The man's head with a deer's head on top looked familiar. Oh, I remember: I rode a bus from the Tucson location of the Mexican bus company Tufesa, farther along the same shopping center. Tufesa's logo is a deer dancer:
I asked a friend about that. He said it's a deer dancer (in the Yaqui language, maso). I searched online and found that the deer dance is part of the culture in Sonora and Arizona.

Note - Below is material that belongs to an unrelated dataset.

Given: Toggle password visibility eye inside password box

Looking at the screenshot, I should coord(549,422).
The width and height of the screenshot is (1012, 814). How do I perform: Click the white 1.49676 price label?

In case you're interested, here's some of what I found:
- Images of maso "deer dancer" from DuckDuckGo (a privacy-oriented search engine)
- A Wikipedia page titled Yaqui music that covers the dance in Wikipedia's usual amount of detail
- A page from Encyclopedia Britannica with the first section titled “maso dance: Native American dance”
- A page from the Pascua Yaqui tribe called Ceremonies of the Yaqui with a section titled “The Mazo Kova Pahko (Deer Head) Ceremony” (maybe Mazo is the same as maso?)
I found this sculpture in a shopping area of Hermosillo, Sonora in March 2022.
About the rattles, the Britannica page above says: “In addition to container rattles, Native Americans make rattles from small objects strung together in clusters; these objects include deer hooves, seashells, seeds, seed pods, nuts, fruit pits, …”
End of lesson, class. :)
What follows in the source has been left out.